Wednesday 5 September, 2007

Pump and Dump?

Most of you must have heard this phrase, Pump and Dump. What exactly does it mean and how can one protect their investments and avoid such scams in the stock market.

Pump & Dump

Pump and Dump, as the words suggest mean someone actually pumping something and then eventually dumping. As the saying goes, a picture is better than 1000 words, i will take examples with charts below that will make this terminology perfectly clear.

In short, if a stock moves up very fast on extremely high volume and then comes down on low volume, AND is unable to move back up again. It is termed as Pump and Dump. Why? Mostly because such stocks create a buzz around in the market when they are moving up which increases the trading activity in the stock and hence the volume. Since most stocks have very small floats, any increase in volatility increases the stock prices by folds. Alas, such stocks cannot continue with their upward trend because they do not have any underlying Fundamentals to support them.

What Stocks are more vulnerable to Pump & Dump

More than 95% of the time, only penny stocks are affected by Pump and Dump. Why? Because it is extremely easy to generate interest, create a buzz, sell at the top and get away without any real legal issues. Add to it the small float/outstanding shares and it tells you the story. It is not surprising for a group of 10-50 people controlling a huge %age of a Penny stock and hence move it up and down at their own will.

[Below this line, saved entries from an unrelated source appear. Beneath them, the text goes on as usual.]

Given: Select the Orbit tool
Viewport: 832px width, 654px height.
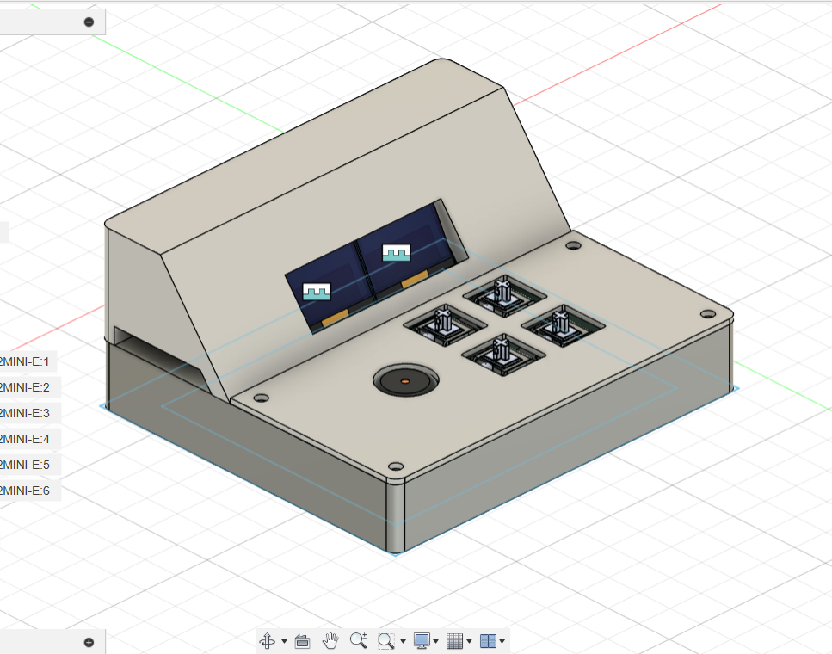Looking at the screenshot, I should [268, 640].

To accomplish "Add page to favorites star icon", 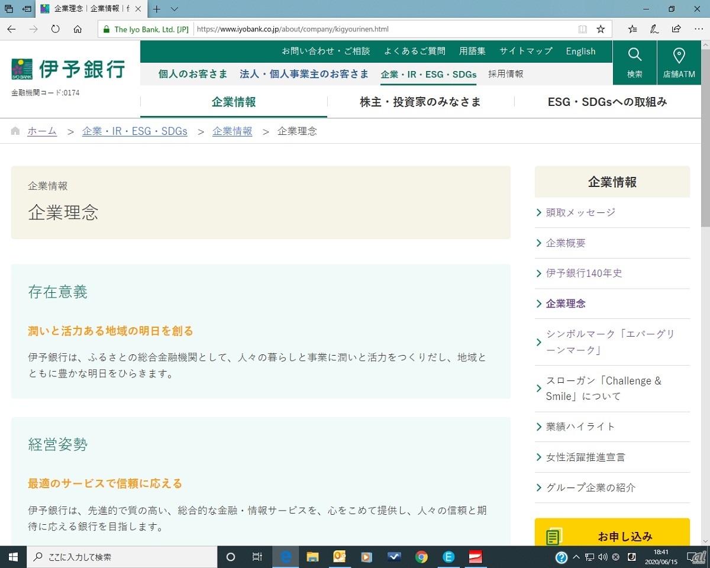I will click(x=601, y=29).
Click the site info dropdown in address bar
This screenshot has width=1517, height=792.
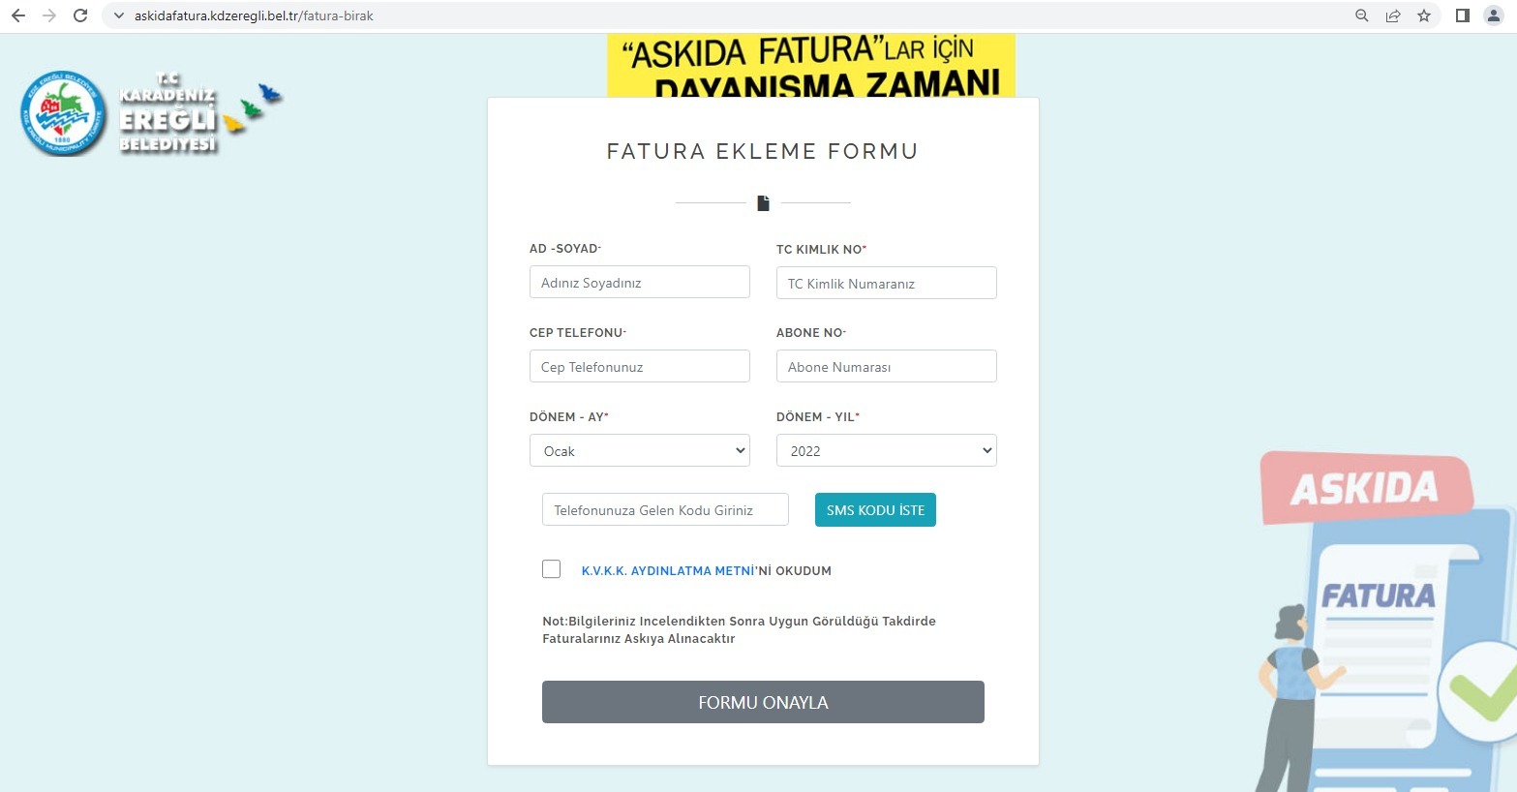coord(119,15)
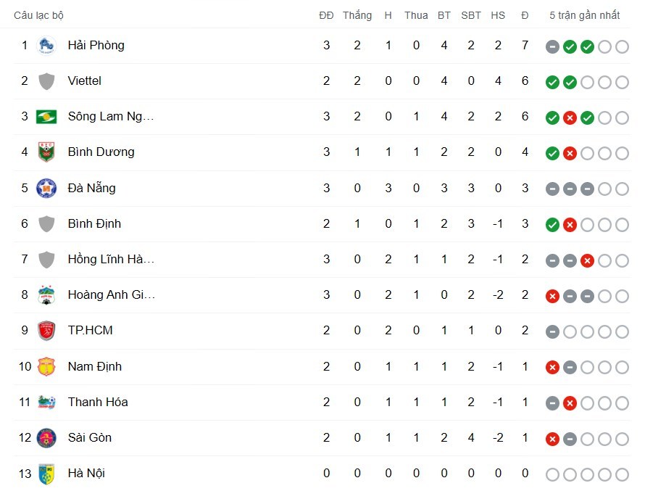645x491 pixels.
Task: Click the Hải Phòng club crest
Action: coord(46,45)
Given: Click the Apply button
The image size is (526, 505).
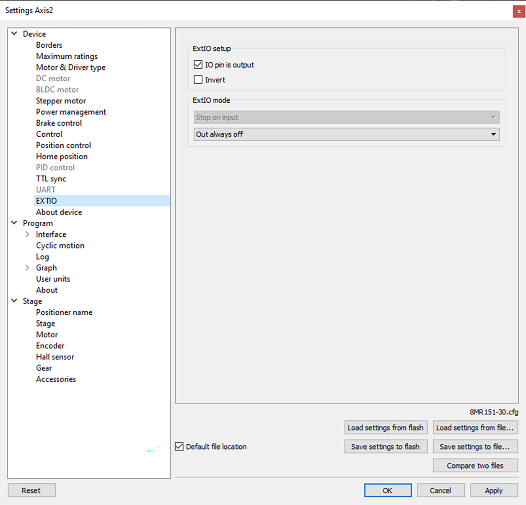Looking at the screenshot, I should click(x=493, y=490).
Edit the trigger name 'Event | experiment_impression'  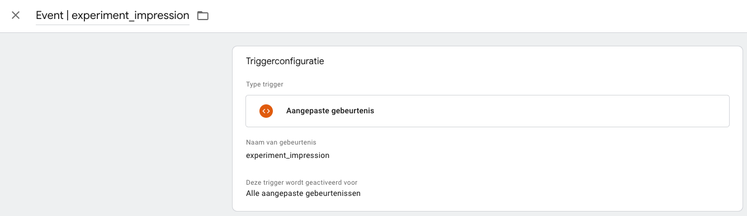click(112, 16)
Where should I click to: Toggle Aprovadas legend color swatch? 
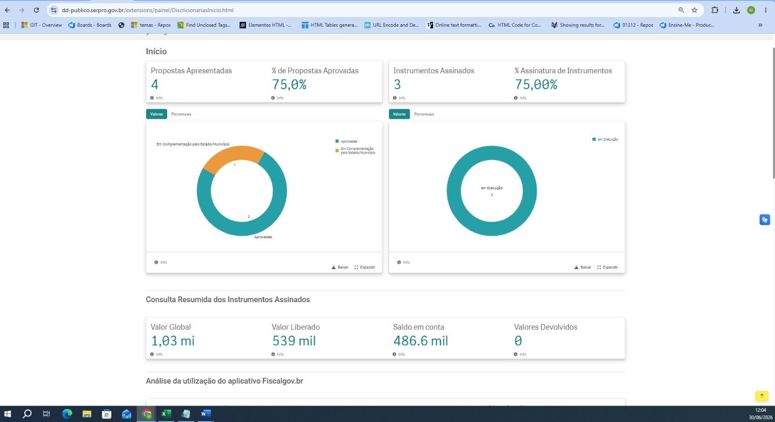point(337,141)
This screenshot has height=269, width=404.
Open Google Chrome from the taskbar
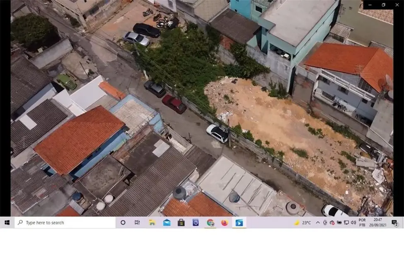(x=209, y=222)
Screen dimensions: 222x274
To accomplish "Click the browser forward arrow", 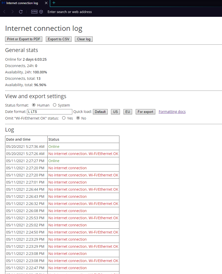I will (x=12, y=12).
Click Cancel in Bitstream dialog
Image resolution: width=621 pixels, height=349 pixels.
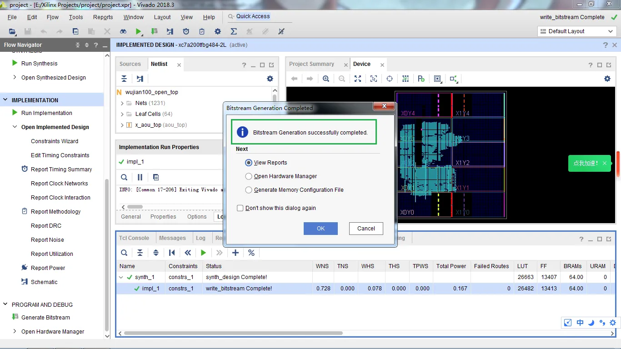pos(366,229)
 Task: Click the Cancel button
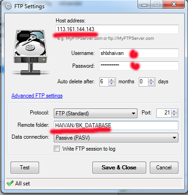(x=164, y=168)
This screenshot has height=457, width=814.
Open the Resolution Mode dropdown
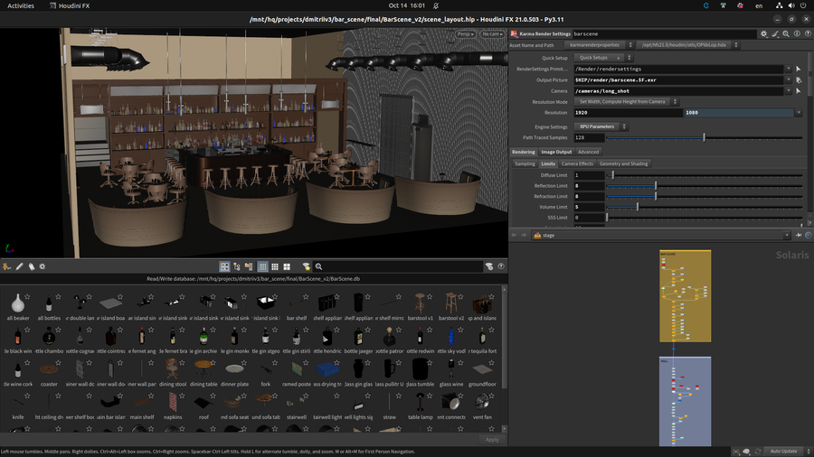pos(622,102)
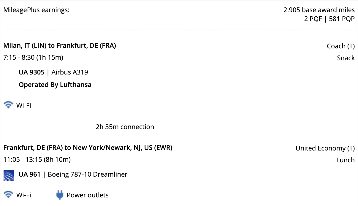The width and height of the screenshot is (358, 206).
Task: Click the United Economy (T) fare class
Action: tap(325, 148)
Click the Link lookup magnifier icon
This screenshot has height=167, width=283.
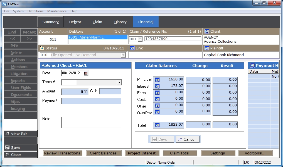(132, 48)
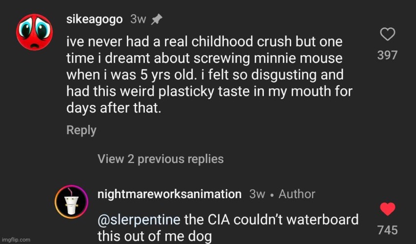Open the nightmareworksanimation username profile

(170, 194)
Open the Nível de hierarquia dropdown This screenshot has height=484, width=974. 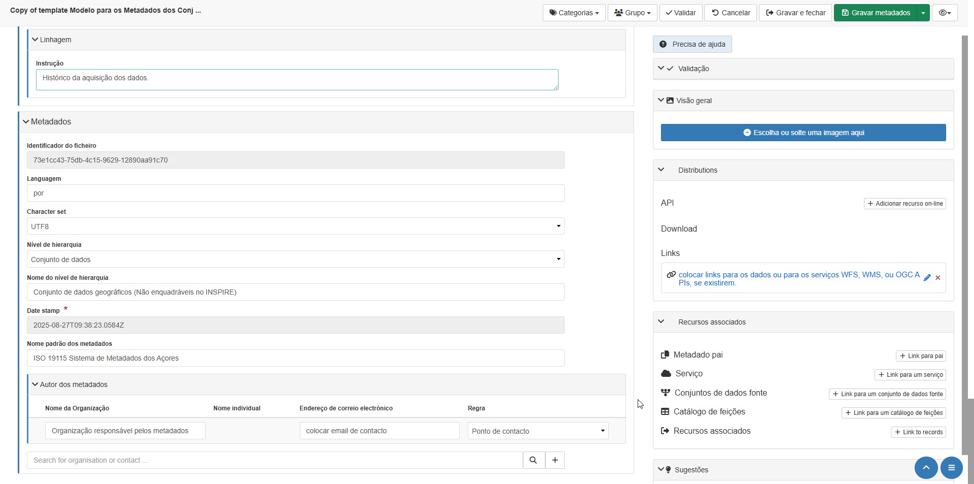click(295, 260)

However, such actions cannot happen with well known companies or stocks that are trading at relatively higher prices.

Example of Pump & Dump

Though there are many such cases, i just picked Maximaa systems ltd randomly. Take a look at the chart (By the way i got many requests for chart to be made inline. However, since all the charts that i post are huge, they cannot be made inline. Charts should be large and clear to make any sense and not all times they can fit into these articles)
Let me narrate using timeframes.

Until early May 2007, the stock had barely any volume and interest in it and it was just cruising along to the upside. However, if you notice, in early May, there was a huge spike in volume and the stock just kept moving up after that. Within just less than a month the stock made a whopping 100% gain. However, all along while the stock was making new highs, the volumes just kept eroding.

Coming back to Today, the stock is more or less at the same place where it started to move up. And what ever happened to the volume?

A perfect example of how the stock was pumped up and up and then dumped. There is hardly any interest in the stock now.

The sad part of this story. Common investor would have been pulled into the stock around late May. Unless they sold their positions off using Swing Trading within a few day(s) or week(s), they would be stuck holding to a stock with a loss of over 70%.


Compare Pump & Dump story with a Reliable Stock

Now let us see how a more stable and Non-penny stock behaved in the same course of life. I could have once again compared any stock, but i just chose Reliance randomly. Take a look at this chart now.

Early June, if a common investor had gotten into Reliance/Maximaa, they would be at 50% profit and over 75% loss respectively. This is the major difference between going for a Penny verses non-penny stock.

So, what should i do?

Trading penny stocks is fine. However, penny stocks are usually not for the long term as they are extremely vulnerable to foul play and manipulations. Stay away from it unless you are a day or swing trader and/or have been trading for a while to understand the semantics of such stock moves.